The sample script in the RFC tries to handle both cases: kernel with and 
without IPv6 connection tracking (STATE_ENABLED shell variable).

Best regards,
Jozsef
-
E-mail  : kadlec@blackhole.kfki.hu, kadlec@mail.kfki.hu
PGP key : http://www.kfki.hu/~kadlec/pgp_public_key.txt
Address : KFKI Research Institute for Particle and Nuclear Physics
          H-1525 Budapest 114, POB. 49, Hungary

Re: IPv6 routing

[Thomas Jacob]

On Mon, 2010-08-30 at 15:18 +0200, Jozsef Kadlecsik wrote:

> The sample script in the RFC tries to handle both cases: kernel with and 
> without IPv6 connection tracking (STATE_ENABLED shell variable).

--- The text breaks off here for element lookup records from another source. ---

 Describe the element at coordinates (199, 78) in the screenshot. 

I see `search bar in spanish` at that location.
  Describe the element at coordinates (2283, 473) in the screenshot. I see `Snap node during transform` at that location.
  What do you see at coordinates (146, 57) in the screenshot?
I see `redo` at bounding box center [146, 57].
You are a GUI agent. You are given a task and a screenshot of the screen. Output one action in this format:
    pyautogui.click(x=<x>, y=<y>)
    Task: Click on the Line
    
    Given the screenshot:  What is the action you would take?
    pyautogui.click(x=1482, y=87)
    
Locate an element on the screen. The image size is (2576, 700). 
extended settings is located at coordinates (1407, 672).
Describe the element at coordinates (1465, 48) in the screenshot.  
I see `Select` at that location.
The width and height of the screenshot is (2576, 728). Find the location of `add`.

I noticed that, but even the stateful part explicitly references the
actual icmpv6 type.

AFAIK, in IPv4 netfilter you would not need to do that as the ancillary
ICMP traffic caused by existing conntrack entries is matched by
ESTABLISHED, RELATED automatically.

Is this not the case for IPv6?

The code snippet in question:

if [ "$STATE_ENABLED" -eq "1" ]
   then
     # Allow incoming destination unreachable messages
     # only for existing sessions
     for inner_prefix in $INNER_PREFIXES
     do
       ip6tables -A icmpv6-filter -m state -p icmpv6 \
            -d $inner_prefix \
            --state ESTABLISHED,RELATED --icmpv6-type \
            destination-unreachable -j ACCEPT
     done
else
     # Allow incoming destination unreachable messages
     for inner_prefix in $INNER_PREFIXES
     do
       ip6tables -A icmpv6-filter -p icmpv6 -d $inner_prefix \
            --icmpv6-type destination-unreachable -j ACCEPT
     done
fi

Re: IPv6 routing

[Pascal Hambourg]

Hello,

Thomas Jacob a écrit :
> 
> (linked to INPUT chain)
> 
> target     prot opt source               destination         
> ACCEPT     ipv6-icmp    anywhere             anywhere
> ipv6-icmp neighbour-solicitation 
> ACCEPT     ipv6-icmp    anywhere             anywhere
> ipv6-icmp neighbour-advertisement 
> ACCEPT     ipv6-icmp    anywhere             anywhere
> ipv6-icmp router-solicitation 
> ACCEPT     ipv6-icmp    anywhere             anywhere
> ipv6-icmp router-advertisement 
> 
> (and maybe not even the last two, if you are using
> static routing).

A router accepts router solicitation and ignores router advertisement. A
host accepts router advertisement and ignores router solicitation.